Which two methods against overfitting does the regularization text present?

§ PAGE TEXT
**********
Regularization#
In this deep learning course, we’ve seen that neural networks are very effective at solving various problems. However, some major issues limit their potential. Today, we’ll discuss overfitting.
Overfitting occurs when the model adapts too precisely to the training data, even capturing anomalies and noise. As a result, its performance on test data is poor.
This problem is common when training neural networks. To monitor it, we use a validation dataset that we regularly evaluate to ensure the loss is decreasing. In case of overfitting, the training and validation loss curves look like this:
The training loss continues to decrease, while the validation loss increases. This shows that the model is learning the specifics of the training data, which is the opposite of what we want.
Thinking about it, it makes sense: the model tries to minimize the loss on the training data.
This is a crucial point to consider when training a neural network. To combat this problem, several techniques exist. We’ll present two here, trying to understand why they work.
These two methods are L2 regularization and dropout. This notebook is inspired by the fastai course.
L2 Regularization#
L2 regularization is a simple technique. It involves adding the sum of the squared weights to the loss function (with a factor \(wd\) called weight_decay). This term in the loss function encourages the weights to be as small as possible.
Why does this reduce overfitting?#
Intuitively, larger weights can create steeper slopes in the loss function.
To confirm this intuition, let’s look at what happens with the parabola function: \(y=a \times x^2\)
import numpy as np
import matplotlib.pyplot as plt
x = np.linspace(-2,2,100)
a_s = [1,2,5,10,50]
ys = [a * x**2 for a in a_s]
_,ax = plt.subplots(figsize=(6,4))
for a,y in zip(a_s,ys): ax.plot(x,y, label=f'a={a}')
ax.set_ylim([0,5])
ax.legend();

The larger \(a\) becomes, the steeper the parabola becomes. If we compare \(a\) to our weights, we can imagine that large weights lead to a function represented by a network with abrupt changes, which can correspond to overfitting.
This justification may seem a bit “magical,” but in practice, L2 regularization really has a positive impact on preventing overfitting.
Limiting the value of the weights also reduces the network’s learning capacity. However, this limitation allows for better generalization and avoids overfitting.
Method Implementation#
To implement L2 regularization, you can do it manually by adding the term to our loss:
\(L(w) = L_0(w) + wd \sum_{i=1}^{n} w_i^2\) where \(L(w)\) is the regularized loss, \(L_0(w)\) is the classic loss function, \(wd\) (weight_decay) is the regularization coefficient, and \(w_i\) is a weight of the model.
or loss_regu = loss + wd * (parameters**2).sum()
in Python.
More simply, you can use L2 regularization in PyTorch by adding the weight_decay parameter during the optimizer initialization (default is 0). For example:
import torch
params=torch.tensor([1.0], requires_grad=True)
**********
§ MATERIAL SHOWN
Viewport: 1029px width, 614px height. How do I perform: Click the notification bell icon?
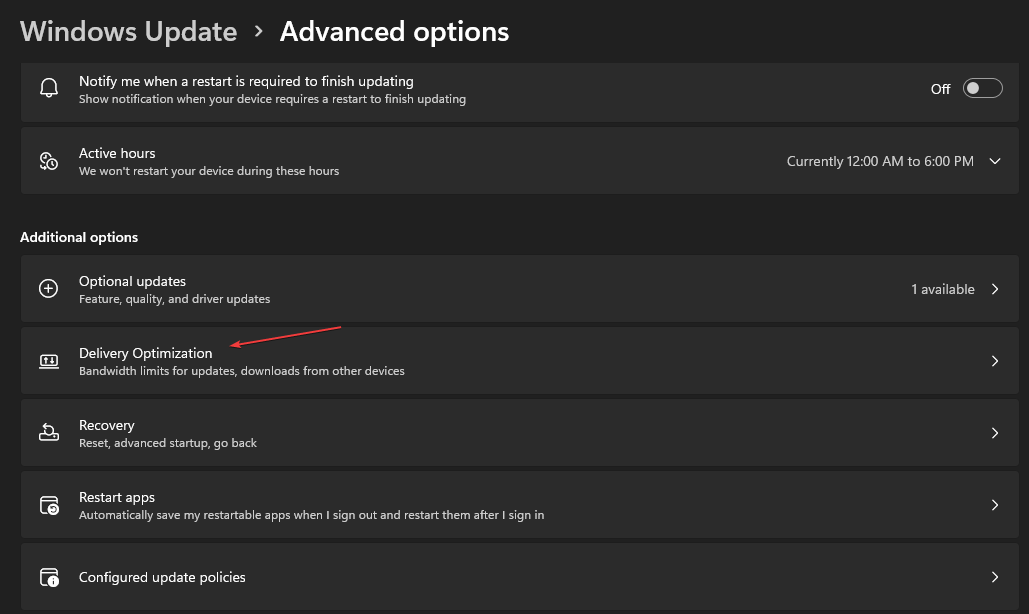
**********
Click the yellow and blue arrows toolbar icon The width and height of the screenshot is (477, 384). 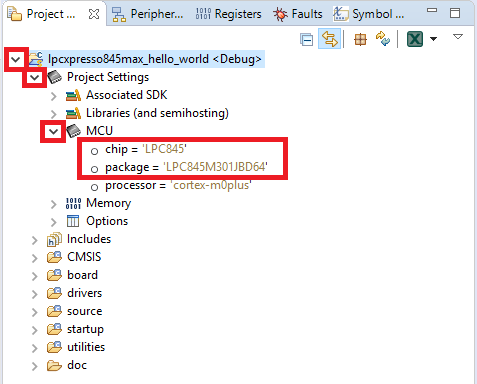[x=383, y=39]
**********
§ RESULT BELOW
L2 regularization and dropout.